Engineering of Crassulacean Acid Metabolism (CAM) Modules into C3 Species Via Synthetic Biology Approach

Hu, R., Oak Ridge National Laboratory
Liu, D., Oak Ridge National Laboratory
Borland, A., Newcastle University
Tuskan, G., Oak Ridge National Laboratory
Yang, X., Oak Ridge National Laboratory
Crassulacean acid metabolism (CAM) is a specialized photosynthetic pathway that enhances water use efficiency (WUE) in CAM plants in comparison with C3 and C4 plants. The CAM biochemistry features two temporally-separated modules: 1) a carboxylation module for nocturnal CO2 fixation and accumulation of malic acid in the vacuole; and 2) a decarboxylation module for release of CO2 from malate during the daytime. From the genomics resources available for two obligate CAM species Agave americana (monocot) and Kalanchoë laxiflora (eudicot), we identified the key genes involved in the CAM carboxylation and decarboxylation processes. Multiple genetic circuits were created for the CAM carboxylation and decarboxylation modules using synthetic biology approach.
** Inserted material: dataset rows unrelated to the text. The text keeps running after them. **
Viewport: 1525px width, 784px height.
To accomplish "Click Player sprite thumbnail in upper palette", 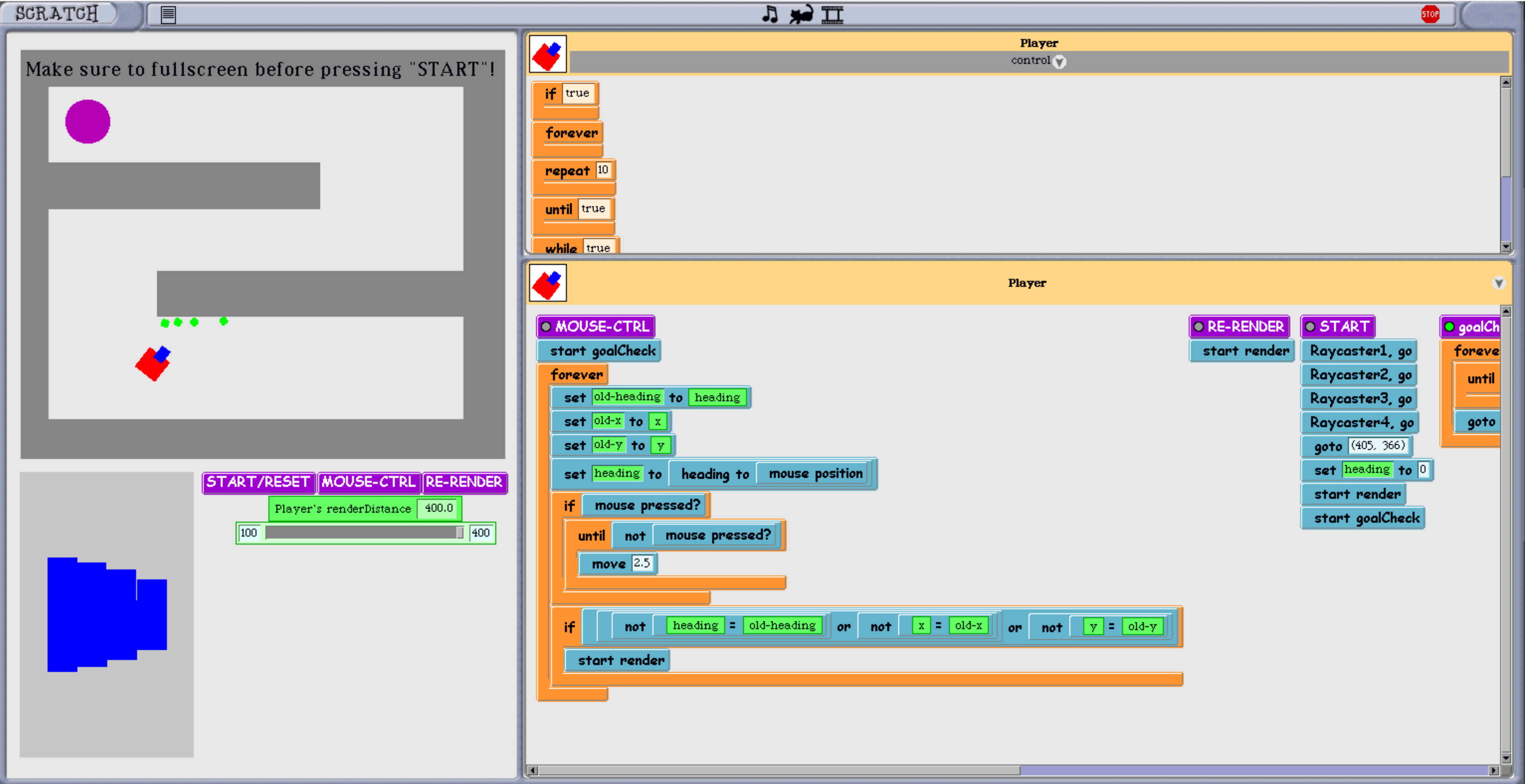I will point(548,54).
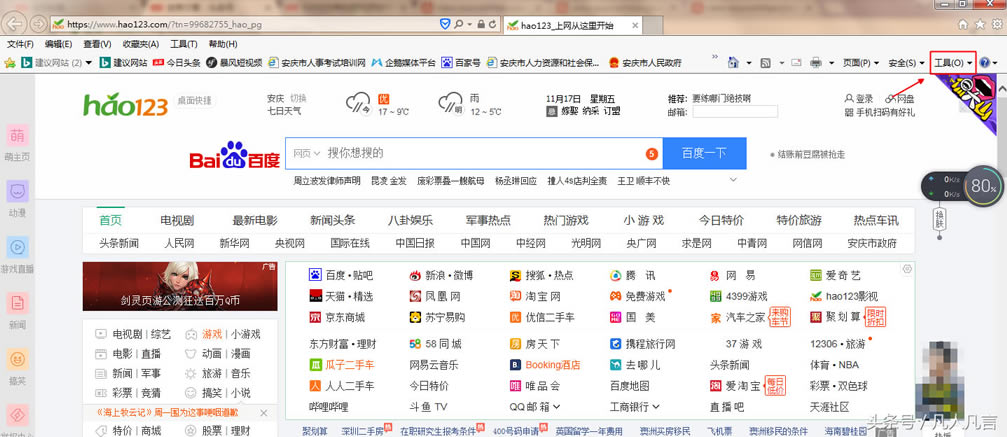Click the 新闻 sidebar icon
This screenshot has height=437, width=1007.
(x=18, y=303)
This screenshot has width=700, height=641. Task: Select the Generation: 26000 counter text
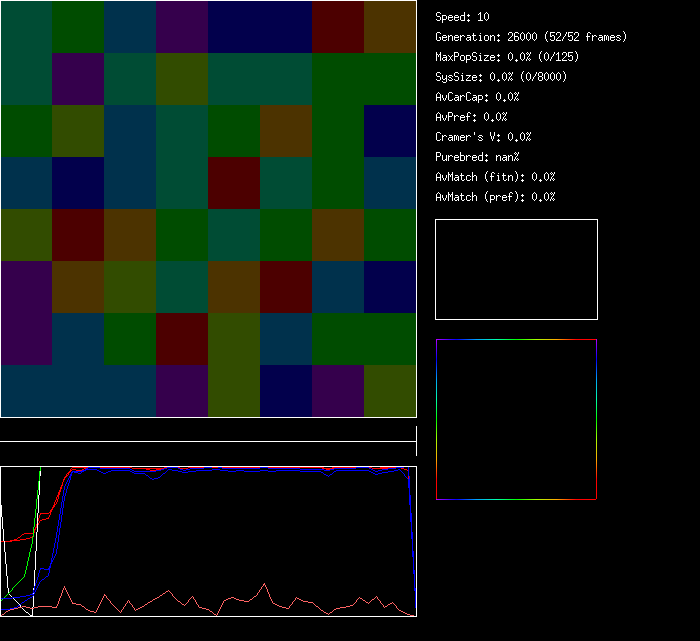tap(531, 37)
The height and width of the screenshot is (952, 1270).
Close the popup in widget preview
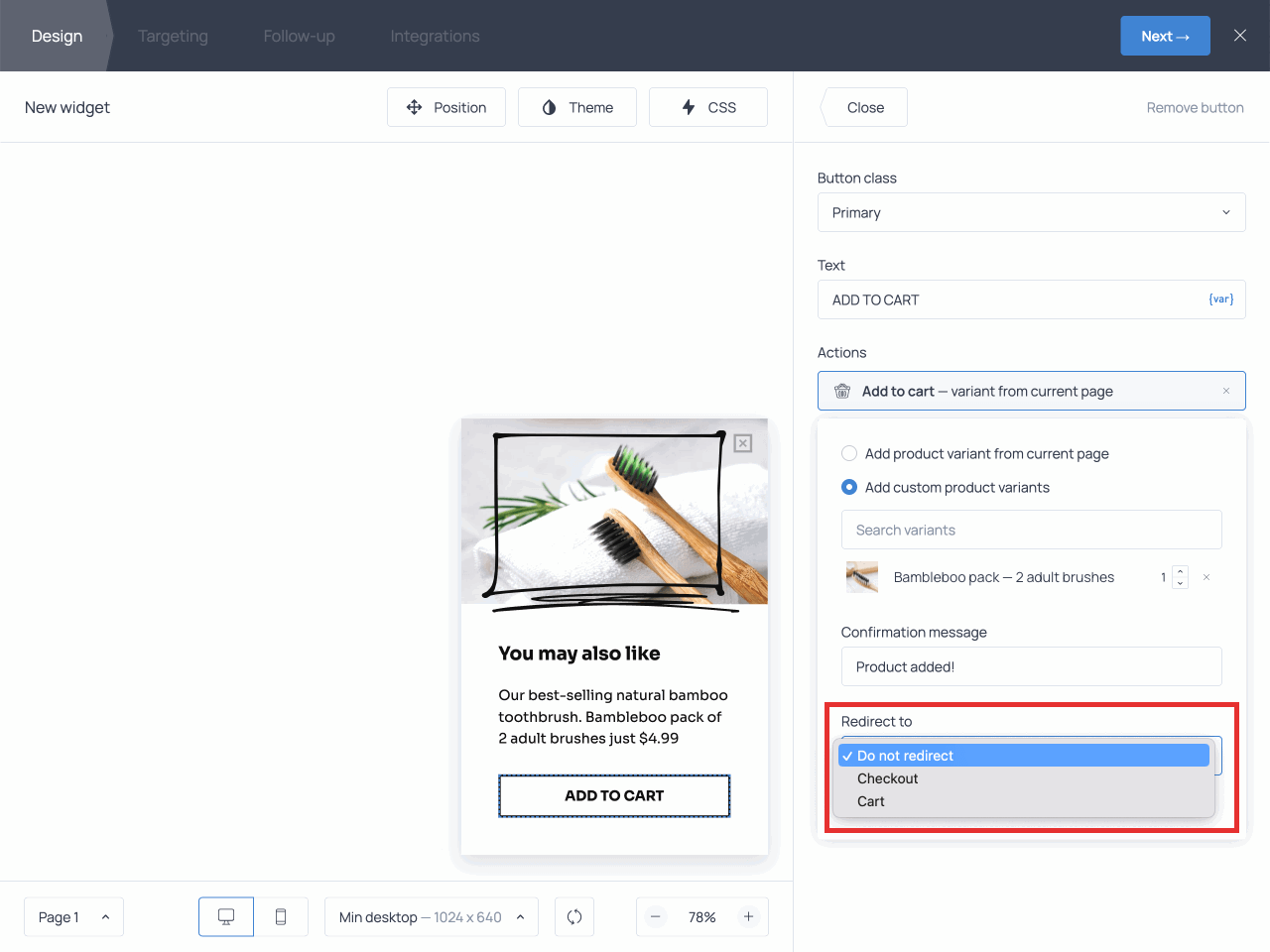[743, 443]
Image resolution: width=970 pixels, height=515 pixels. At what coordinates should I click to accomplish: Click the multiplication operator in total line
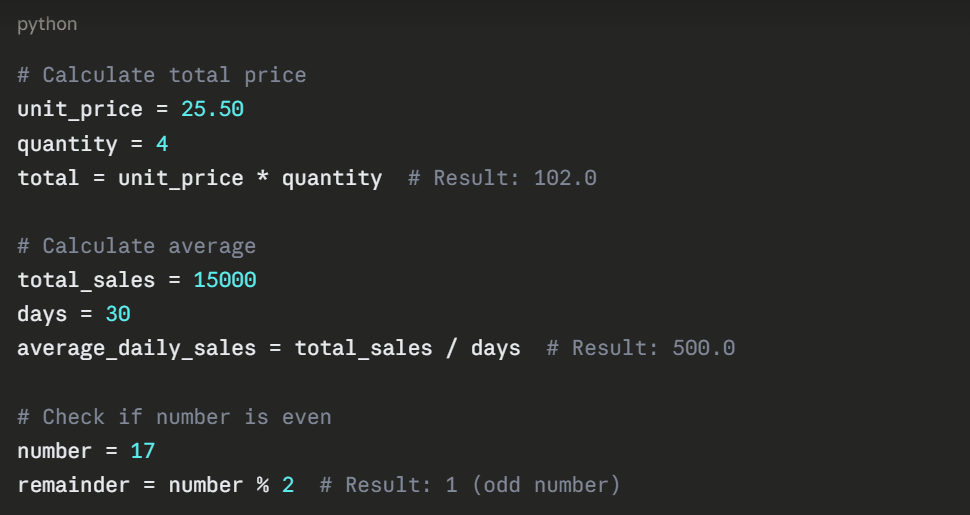[262, 178]
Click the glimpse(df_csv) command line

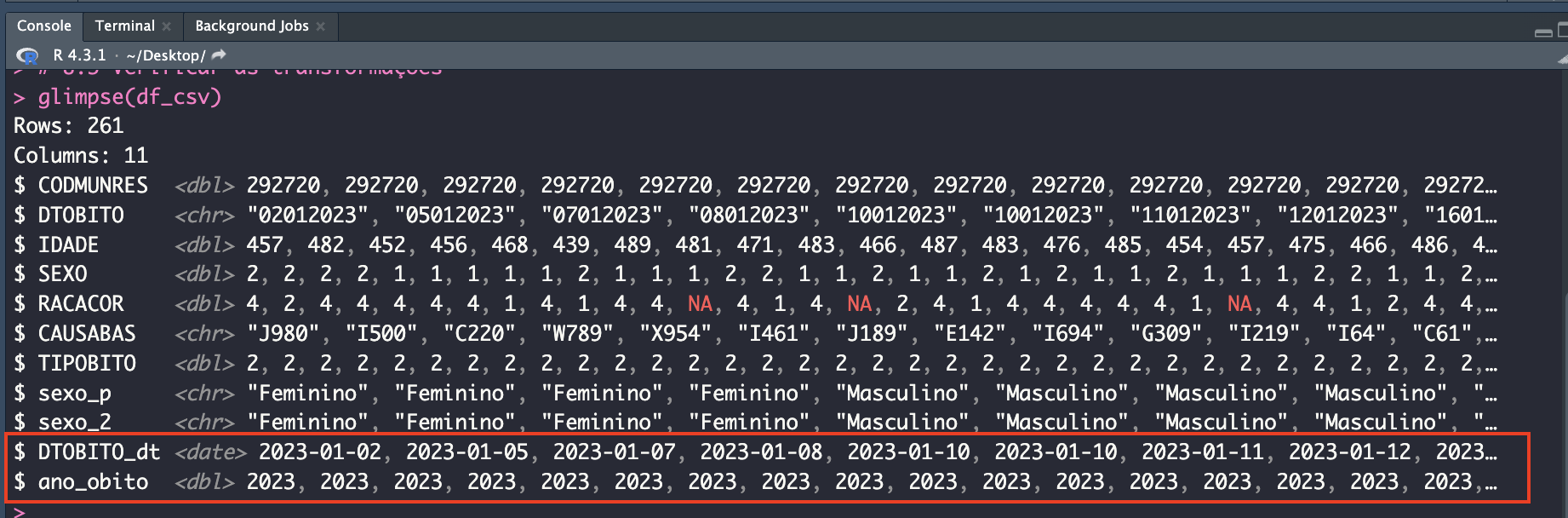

These genetic circuits were introduced into two model plants species (i.e., Arabidopsis and tobacco) for testing and optimization of the circuit design. Furthermore, the CAM genetic circuits are being transformed into poplar, an important C3 bioenergy crop. This research has a great potential for accelerating the genetic improvement of WUE and drought tolerance in bioenergy and food crops.